Decades of dissent: protest songs in New Zealand

From Afternoons, 2:17 pm on 25 July 2017
Herbs performing live in the Gold Coast in 2009.

Herbs performing live in the Gold Coast in 2009. Photo: Wikimedia Commons

Music historians Michael Brown and Susan Skudder from Alexander Turnbull Library talked to Jesse Mulligan about the long history of protest singing in New Zealand.

When Herbs’ recording of ‘French Letter’ – a song protesting French nuclear testing in the South Pacific – spent eleven weeks on the New Zealand charts in 1982, it represented a mainstream peak for a musical movement that had begun in this country some 50 years earlier.

Rudy Sunde of the Unity Singers

Rudy Sunde of the Unity Singers Photo: Supplied

Protest songs had been sung in New Zealand at least as early as the 1930s. Early adopters were left-wing student groups in universities, who could be found in the late 30s picking up topical songs about the Spanish Civil War, songs adapted from the British poet William Blake, and songs by the martyred American labour activist Joe Hill.

Protest singing grew throughout the world in the 40s and 50s, inspired by internationally known performers like Pete Seeger and Woody Guthrie from the United States, and Ewan McColl in Britain.

Seeger saw protest singing as a powerful tool to unify people.

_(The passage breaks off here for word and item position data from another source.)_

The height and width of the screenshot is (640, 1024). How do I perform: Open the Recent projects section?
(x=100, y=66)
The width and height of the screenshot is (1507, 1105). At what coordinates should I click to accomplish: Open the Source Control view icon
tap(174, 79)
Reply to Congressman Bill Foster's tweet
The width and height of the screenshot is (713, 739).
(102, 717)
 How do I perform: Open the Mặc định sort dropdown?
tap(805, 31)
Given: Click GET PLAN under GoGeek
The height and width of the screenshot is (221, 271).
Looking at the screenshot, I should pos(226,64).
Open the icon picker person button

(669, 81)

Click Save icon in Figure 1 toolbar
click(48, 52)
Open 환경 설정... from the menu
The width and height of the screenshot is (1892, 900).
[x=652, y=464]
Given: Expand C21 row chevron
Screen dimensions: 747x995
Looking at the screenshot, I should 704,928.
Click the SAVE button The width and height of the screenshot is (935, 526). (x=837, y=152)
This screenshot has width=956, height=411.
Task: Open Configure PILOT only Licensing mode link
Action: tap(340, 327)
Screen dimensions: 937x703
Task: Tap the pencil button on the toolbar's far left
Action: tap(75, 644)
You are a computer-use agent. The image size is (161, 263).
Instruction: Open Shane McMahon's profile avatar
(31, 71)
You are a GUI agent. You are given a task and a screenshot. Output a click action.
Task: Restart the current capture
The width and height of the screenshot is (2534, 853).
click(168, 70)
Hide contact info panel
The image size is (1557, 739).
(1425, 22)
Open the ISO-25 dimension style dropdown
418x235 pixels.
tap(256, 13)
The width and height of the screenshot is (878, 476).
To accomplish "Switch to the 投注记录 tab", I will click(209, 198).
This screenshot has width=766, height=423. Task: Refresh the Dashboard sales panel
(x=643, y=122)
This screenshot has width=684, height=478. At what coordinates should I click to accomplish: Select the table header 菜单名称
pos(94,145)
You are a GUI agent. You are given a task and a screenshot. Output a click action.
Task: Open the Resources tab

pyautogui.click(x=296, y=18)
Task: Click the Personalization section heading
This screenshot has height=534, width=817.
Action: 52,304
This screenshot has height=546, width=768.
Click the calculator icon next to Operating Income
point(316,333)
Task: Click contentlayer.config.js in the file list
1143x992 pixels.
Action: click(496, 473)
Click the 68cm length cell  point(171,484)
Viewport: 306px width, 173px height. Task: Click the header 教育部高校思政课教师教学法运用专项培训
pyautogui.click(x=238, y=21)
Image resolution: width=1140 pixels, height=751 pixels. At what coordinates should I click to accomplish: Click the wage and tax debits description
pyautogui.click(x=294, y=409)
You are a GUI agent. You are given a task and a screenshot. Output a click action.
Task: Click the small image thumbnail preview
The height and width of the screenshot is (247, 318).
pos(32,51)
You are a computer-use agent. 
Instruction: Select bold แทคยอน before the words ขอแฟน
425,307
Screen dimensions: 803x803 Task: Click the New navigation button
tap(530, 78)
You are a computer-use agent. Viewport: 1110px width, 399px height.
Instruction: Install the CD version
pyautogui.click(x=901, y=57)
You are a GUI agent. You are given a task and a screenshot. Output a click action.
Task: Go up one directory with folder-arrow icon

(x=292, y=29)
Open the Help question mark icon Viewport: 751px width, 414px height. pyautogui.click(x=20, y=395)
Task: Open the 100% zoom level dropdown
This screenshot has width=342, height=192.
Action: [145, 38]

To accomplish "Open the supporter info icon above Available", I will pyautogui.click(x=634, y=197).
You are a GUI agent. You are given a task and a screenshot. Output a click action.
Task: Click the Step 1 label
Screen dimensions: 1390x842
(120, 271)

The civil rights movement in the U.S. was energised by his adaptation of the spiritual ‘We Shall Overcome’.

In New Zealand, protest songs were particularly pertinent to the burgeoning anti-nuclear movement.

The Unity Singers were part of an international network of peace activists. On a unique disc from 1960 held in the Turnbull Library collection, Unity Singers member Rudy Sunde can be heard performing ‘Talking Radiation’, a talking blues adapted from Pete Seeger in which he asks ‘How would you like to spend Christmas on Christmas Island’? Christmas Island was the location, near Kiribati, where the British had tested hydrogen bombs in 1957 and 58.

Read more about New Zealand's fold history on Audioculture:

In 1962 the Unity Singers released a four-song EP comprised of songs they had performed at a rally in Myers Park to mark Hiroshima Day. The mayor of Auckland, Dove-Myer Robinson, reluctantly gave his permission - but only on the condition that they begin the performance with ‘God Save the Queen’.

Teremoana Rapley (centre) with Moana And The Moa Hunters - Mina Ripia and Moana Maniapoto

Teremoana Rapley (centre) with Moana And The Moa Hunters - Mina Ripia and Moana Maniapoto Photo: Audio Culture

The title song of the EP, It’s Up To The People, was an adaption of a song by calypso singer Sir Lancelot, originally called ‘Atomic Energy’.

Through the 1960s, protest songs continued to enter New Zealand’s popular mainstream. Pete Seeger’s ‘Where Have All The Flowers Gone?’ was covered by the Howard Morrison Quartet.

But New Zealand protest songs came of age in the 80s, with Maori groups such as Aoteaoroa and Moana and the Moahunters writing about tino rangatiratanga, and rappers like Upper Hutt Posse with their focus on social issues.

Herbs picked up the anti-nuclear baton with ‘French Letter’, with its mix of tropical imagery and grim portents. “Do you know what makes the ocean glow/When unwelcome guests are making nuclear tests?”

Though New Zealanders had been singing anti-nuclear message for decades, the song can be heard as a vital part of the build-up to the New Zealand Nuclear Free Zone Disarmament, and Arms Control Act, passed in 1987 that declared the country’s territorial sea, land and airspace nuclear free, which remains part of our foreign policy.